Starbucks y el consumo conspicuo
Desde hace varios años cuando voy a Starbucks mi proceso de decisión se limita a acercarme al mostrador y pedir un café americano mediano. A veces pido que le pongan un poco de leche. En algún momento uno de sus trabajadores me preguntó si lo que quería era un café del día o un americano. Le dije que cualquiera porque no noté mayor diferencia, y el precio era el mismo. Pero nunca han dejado de llamarme la atención sus precios. Y el motivo por el que hay consumidores dispuestos a pagarlos.
Yo mismo he sido uno de ellos. En más de una oportunidad he tomado café ahí o he tomado el local como punto de encuentro. También recuerdo hace unos años haber comprado una taza de la tienda. Una pieza de cerámica que probablemente costó producirla un décimo del precio de venta, y que uso de vez en cuando, junto un recipiente reutilizable grande, o en los clásicos vasos de poliestireno que encuentro en las zonas de café que se encuentran en la universidad donde trabajo.
Y respecto al sabor, como la percepción tiene mucho de hábito, en realidad estoy acostumbrado al del café pasado casero y al del clásico Nescafé el polvo.

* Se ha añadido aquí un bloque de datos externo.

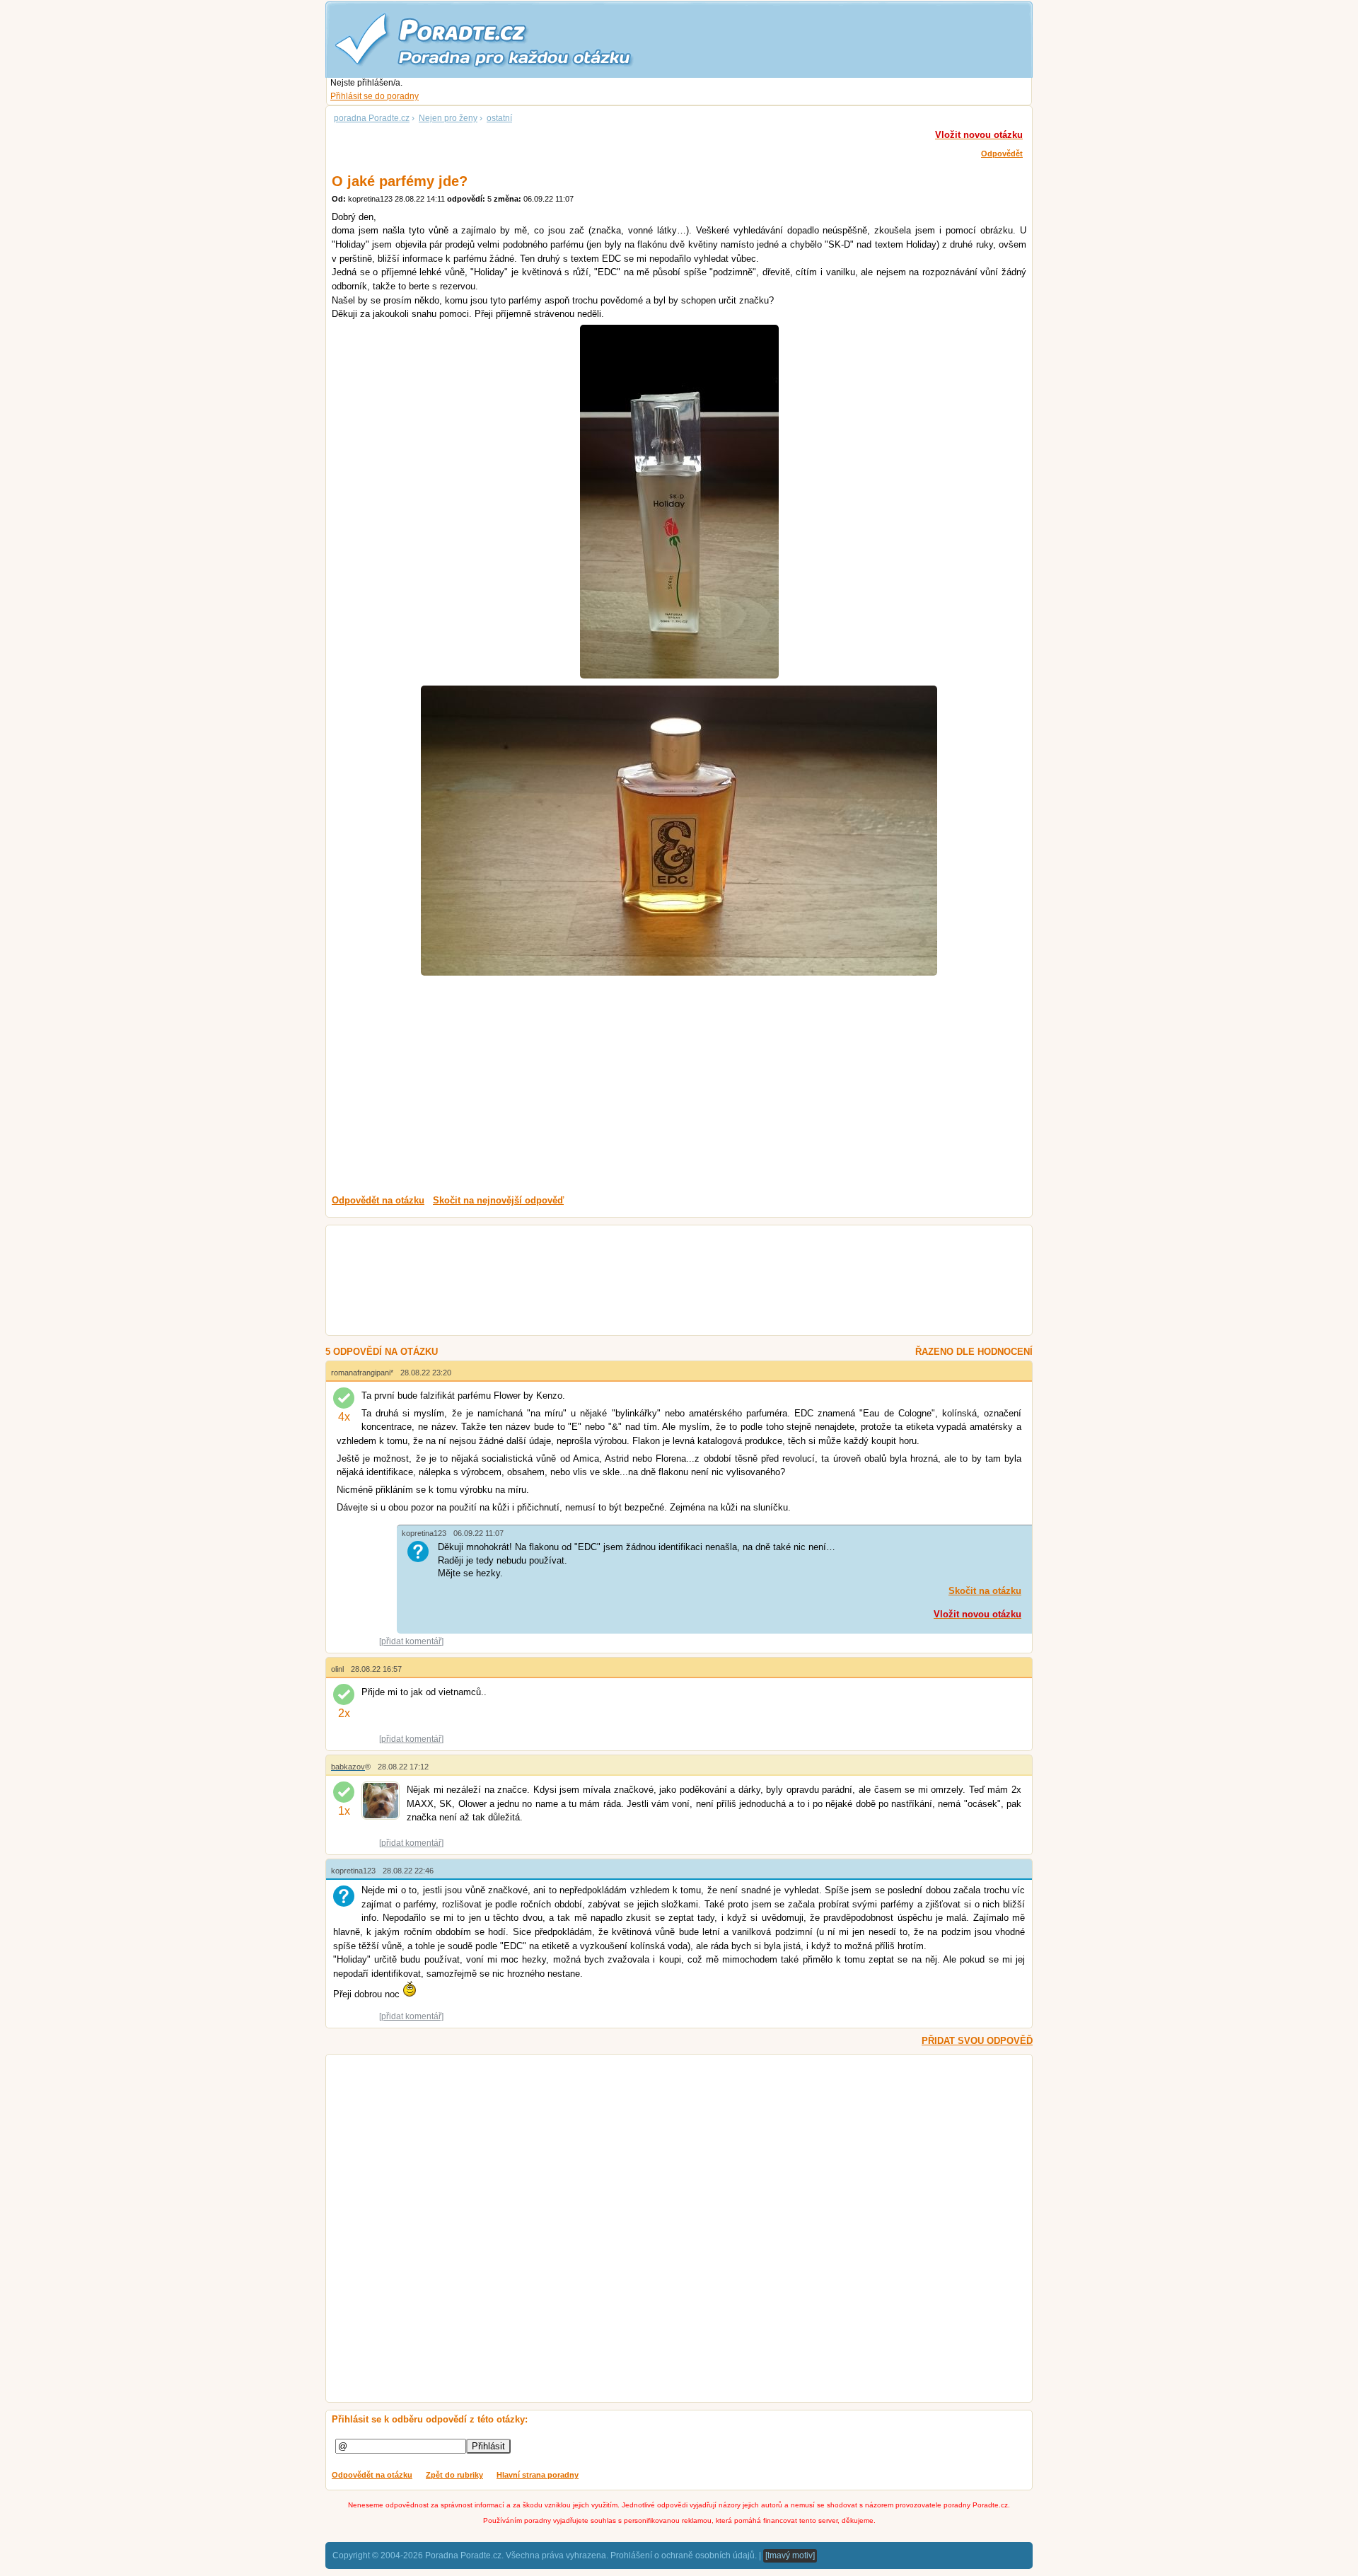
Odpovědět (1002, 153)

Y si debo pagar uno, prefiero el de la máquina de Altomayo que tengo a la mano dentro de la universidad. Con lo cual satisfago mi gusto por bastante menos precio que por uno de la cadena norteamericana, pues lo que habitualmente pido en ella gira en torno a los 8 soles.

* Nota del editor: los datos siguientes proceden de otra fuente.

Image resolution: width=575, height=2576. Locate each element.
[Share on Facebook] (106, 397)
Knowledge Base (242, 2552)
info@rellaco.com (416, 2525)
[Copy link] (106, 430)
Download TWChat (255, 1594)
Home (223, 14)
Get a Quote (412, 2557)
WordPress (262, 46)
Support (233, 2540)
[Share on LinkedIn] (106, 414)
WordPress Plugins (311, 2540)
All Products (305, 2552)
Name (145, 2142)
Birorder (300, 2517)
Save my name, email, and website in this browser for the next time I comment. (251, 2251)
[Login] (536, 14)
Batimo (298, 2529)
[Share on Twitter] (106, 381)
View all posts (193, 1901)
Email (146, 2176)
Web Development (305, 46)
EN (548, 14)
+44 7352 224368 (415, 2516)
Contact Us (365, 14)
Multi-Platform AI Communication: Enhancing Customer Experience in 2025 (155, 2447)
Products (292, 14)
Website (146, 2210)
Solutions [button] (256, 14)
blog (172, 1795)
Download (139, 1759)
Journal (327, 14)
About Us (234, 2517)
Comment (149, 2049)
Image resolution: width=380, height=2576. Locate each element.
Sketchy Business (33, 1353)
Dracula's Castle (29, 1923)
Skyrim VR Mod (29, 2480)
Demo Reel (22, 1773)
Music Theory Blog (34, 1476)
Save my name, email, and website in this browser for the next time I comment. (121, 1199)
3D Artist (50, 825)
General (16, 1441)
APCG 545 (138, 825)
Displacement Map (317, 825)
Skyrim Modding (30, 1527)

No me parece un precio barato para un café, en particular uno cuyo sabor no considero especialmente por encima del promedio. Lo que menos barato me parece, en relación a costo de producción y precio de venta, son algunos de sus productos comestibles. Una galleta con trozos de chocolate cuesta 3,5 soles, un bizcocho alrededor de 6,5 soles, y algo menos que un puñado de cereal para ser acompañado con leche se vende a 9 soles.
Parecen los precios de una cafetería de aeropuerto. Alguna dinámica debe operar en el comportamiento de las personas que explique el motivo por el cual se consume los productos de esta cadena.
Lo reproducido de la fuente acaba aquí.